→ **Problem to solve**: Turn the material below, from its first line through the line containing "Action: [x=277, y=121]", into a Markdown table with the columns Row and Line, numbering each line and skipping blank ones. Leave the pictures out of the table.
..............................
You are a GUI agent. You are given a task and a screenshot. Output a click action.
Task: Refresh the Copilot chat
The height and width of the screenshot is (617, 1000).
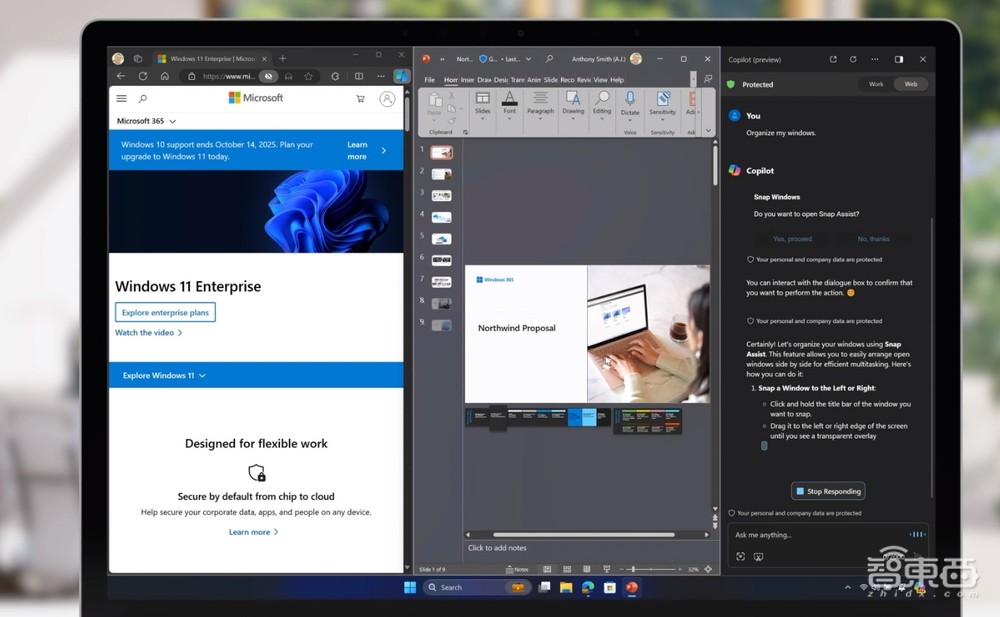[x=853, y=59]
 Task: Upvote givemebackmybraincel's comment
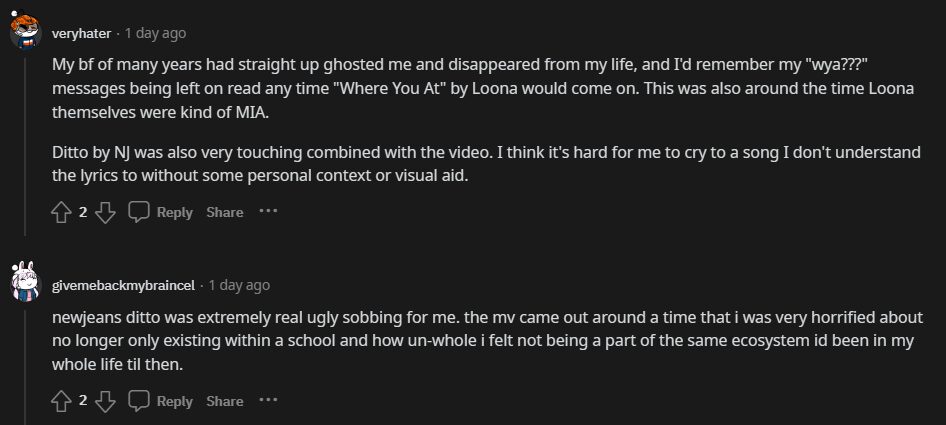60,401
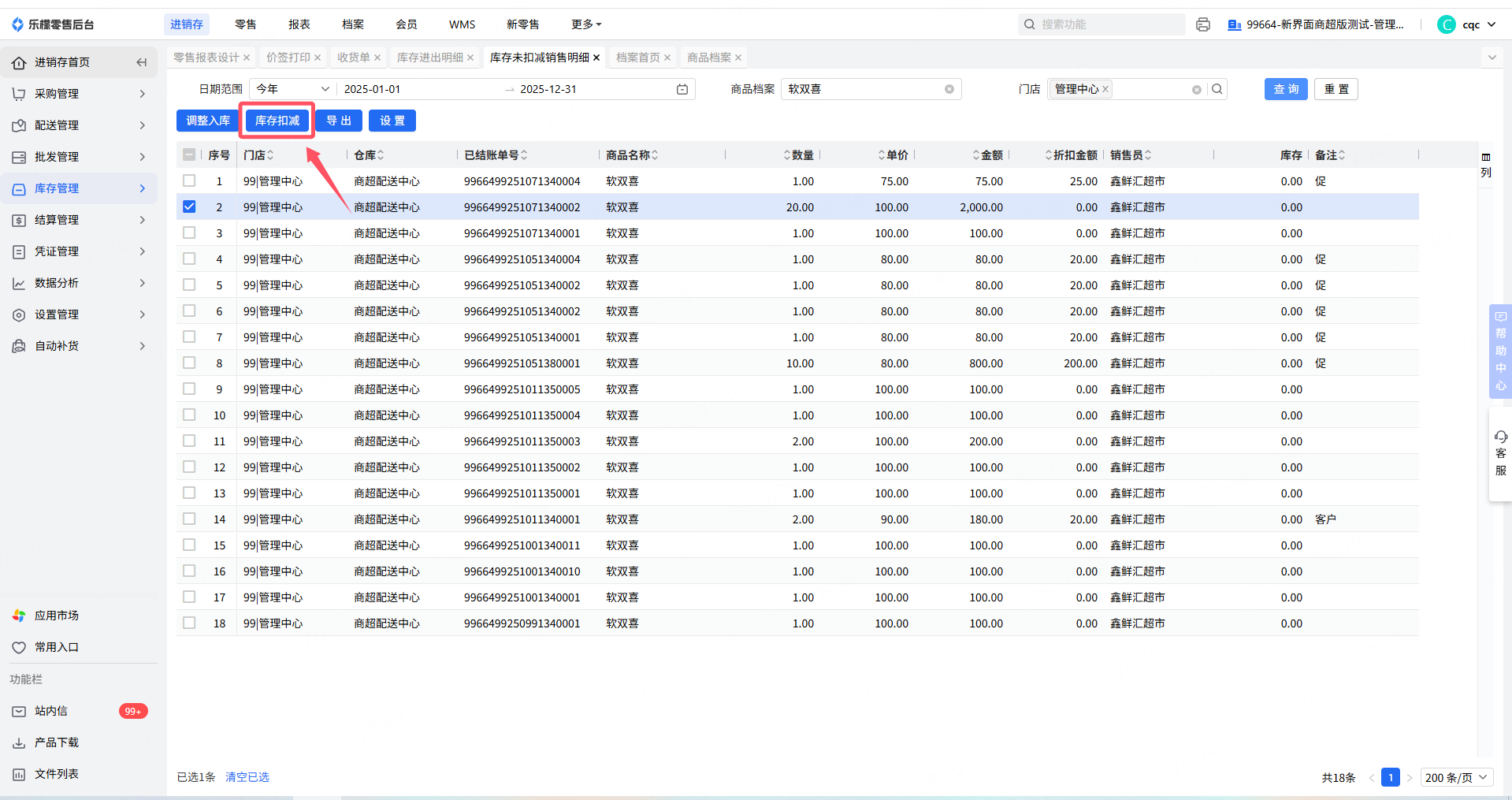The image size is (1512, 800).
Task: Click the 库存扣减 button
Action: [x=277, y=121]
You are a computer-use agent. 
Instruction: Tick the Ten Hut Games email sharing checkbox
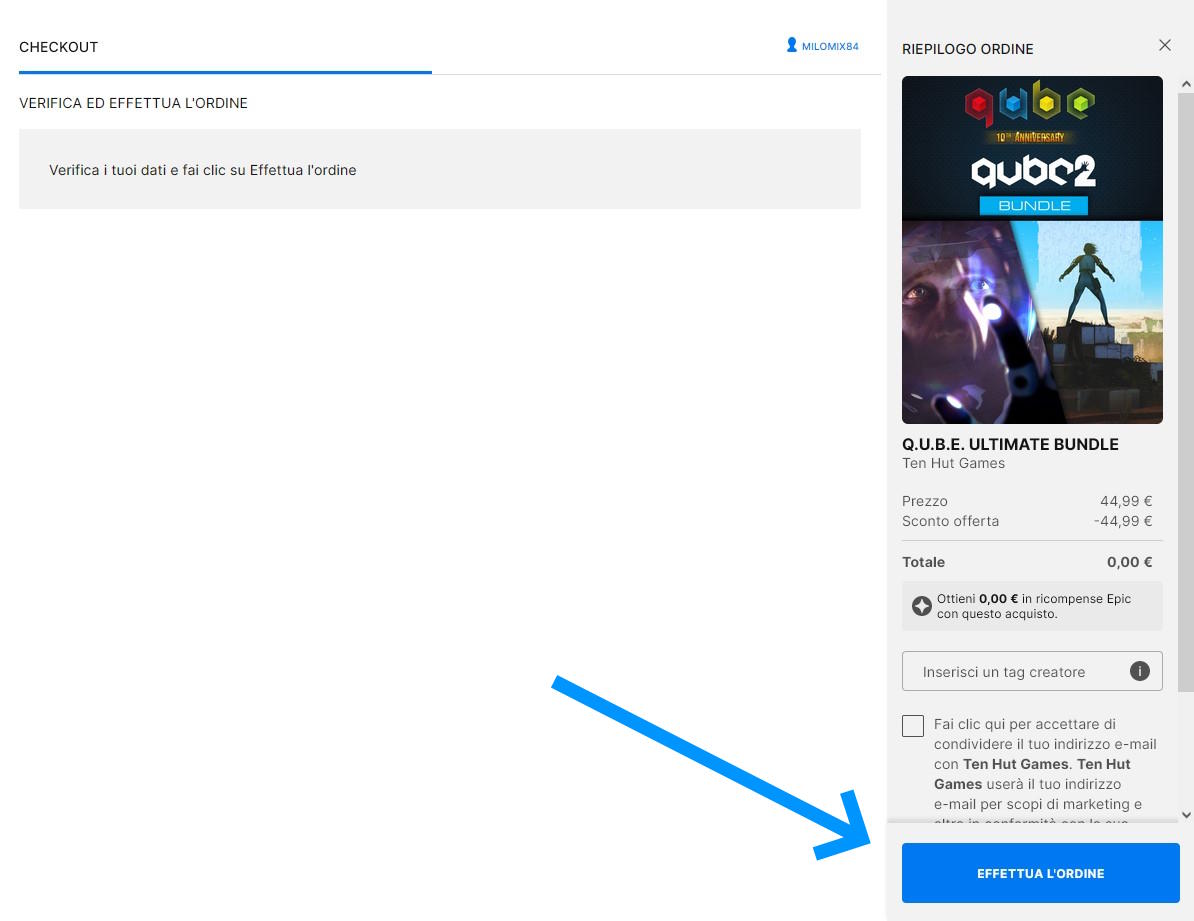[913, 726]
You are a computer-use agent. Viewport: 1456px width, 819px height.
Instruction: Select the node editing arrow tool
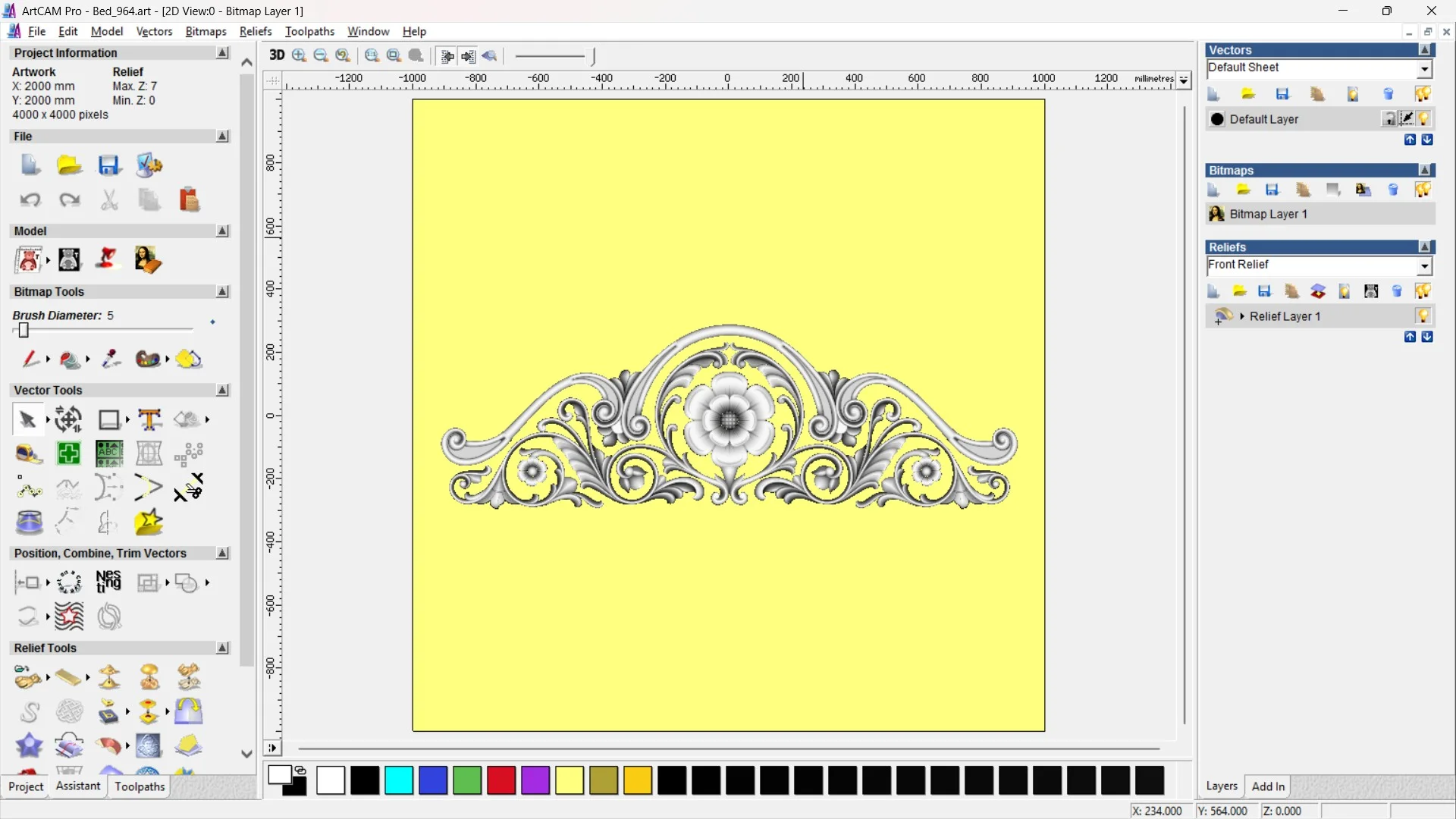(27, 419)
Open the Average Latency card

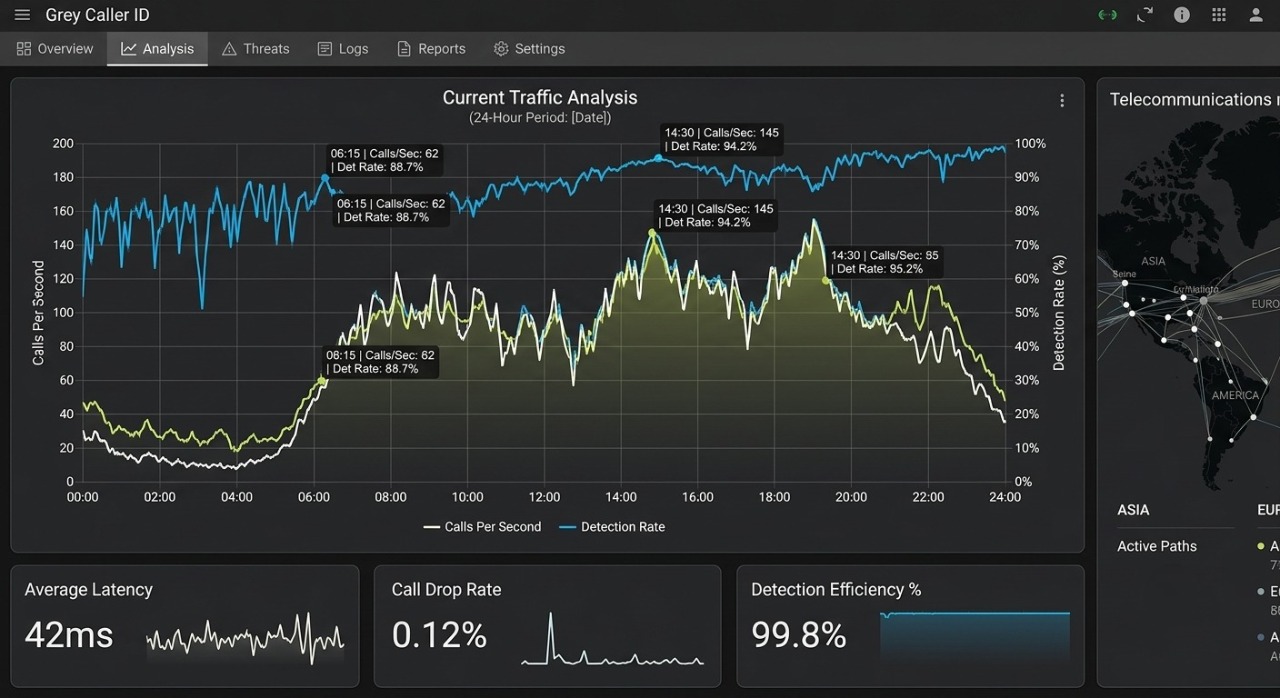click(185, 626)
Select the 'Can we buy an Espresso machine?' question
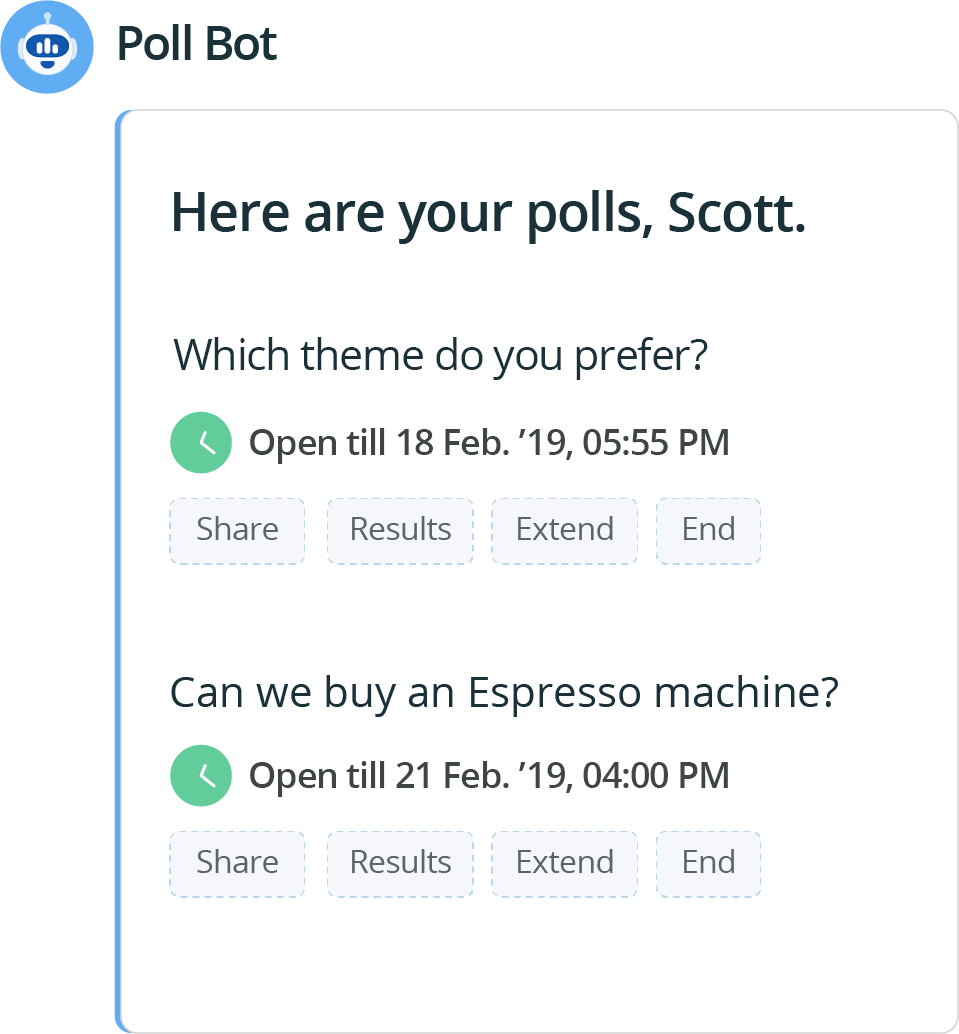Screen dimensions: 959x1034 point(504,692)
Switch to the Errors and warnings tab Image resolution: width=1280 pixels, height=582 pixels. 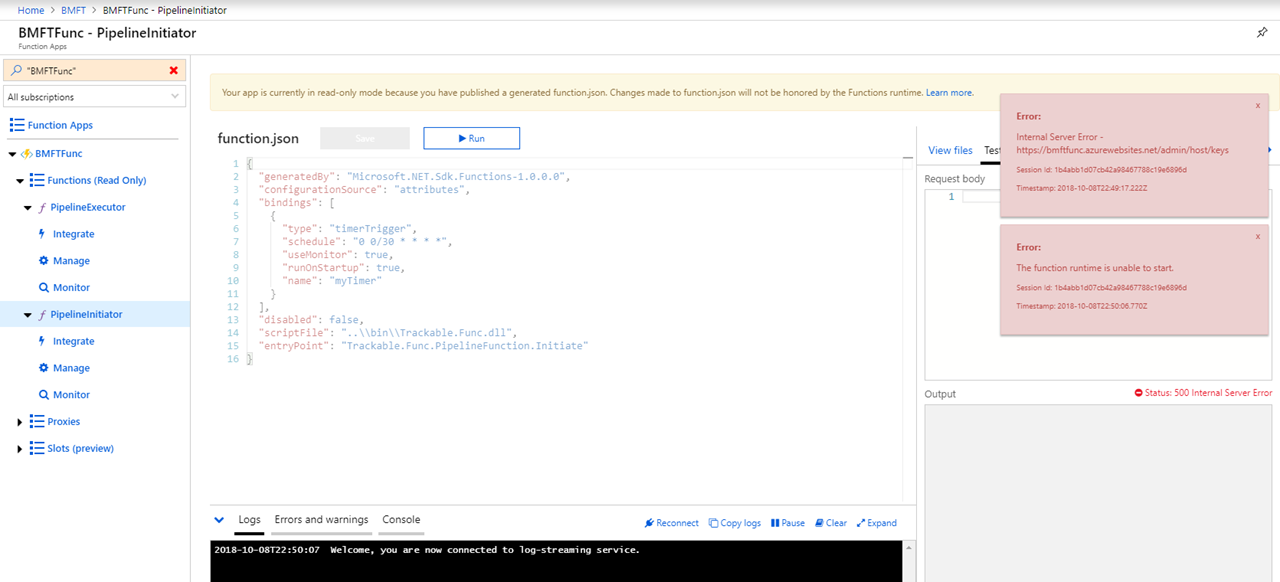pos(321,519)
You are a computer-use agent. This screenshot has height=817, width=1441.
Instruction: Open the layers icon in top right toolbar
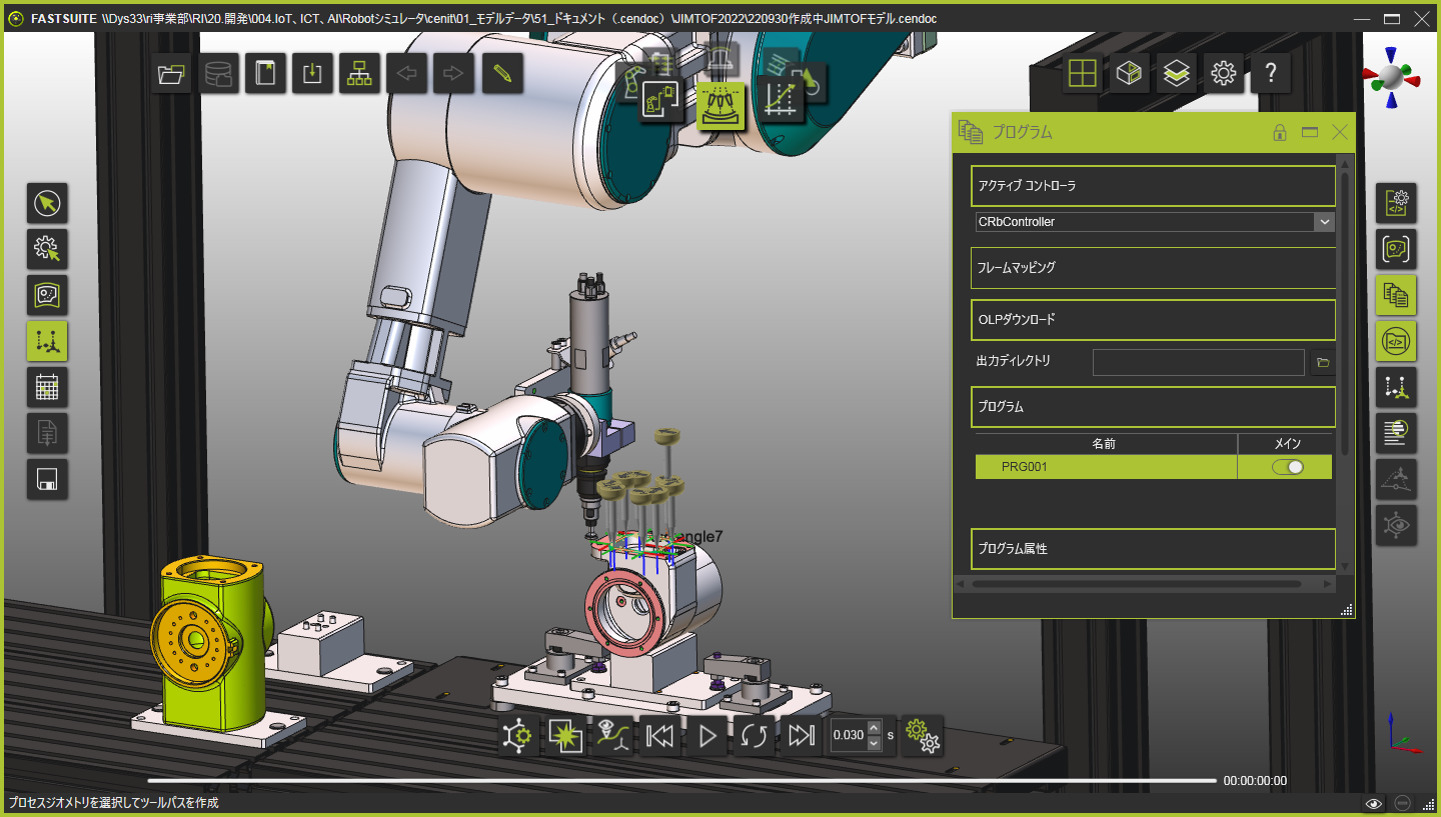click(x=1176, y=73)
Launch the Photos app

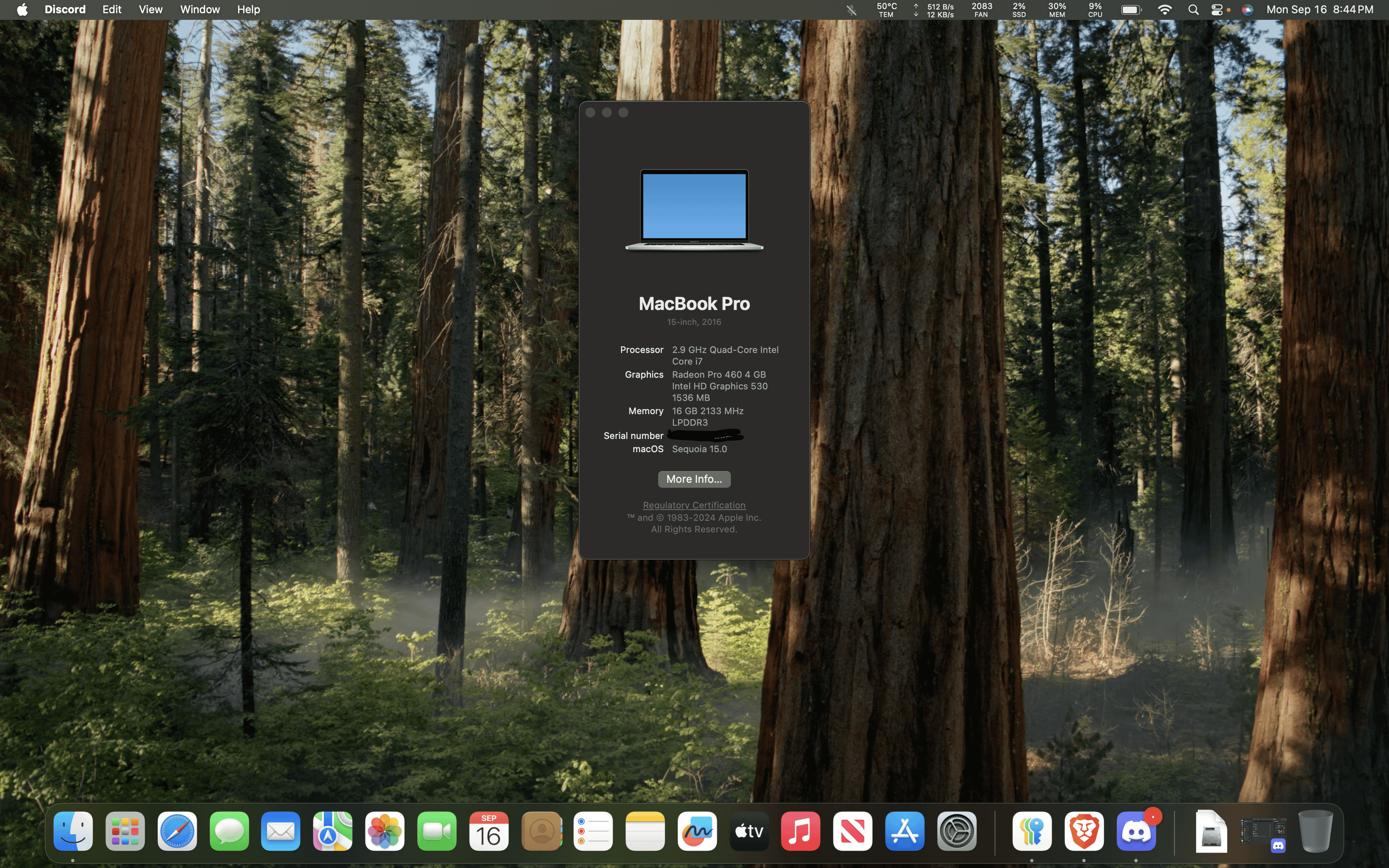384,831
..............................
→ **Correct answer**:
| Row | Line |
|---|---|
| 1 | You are a GUI agent. You are given a task and a screenshot. Output a click action. |
| 2 | Task: Refresh the Copilot chat |
| 3 | The height and width of the screenshot is (617, 1000). |
| 4 | [x=853, y=59] |
| 5 |  Task: Upvote givemebackmybraincel's comment |
| 6 | 60,401 |
| 7 | The image size is (1512, 800). |
| 8 | Task: Click the 库存扣减 button |
| 9 | Action: [x=277, y=121] |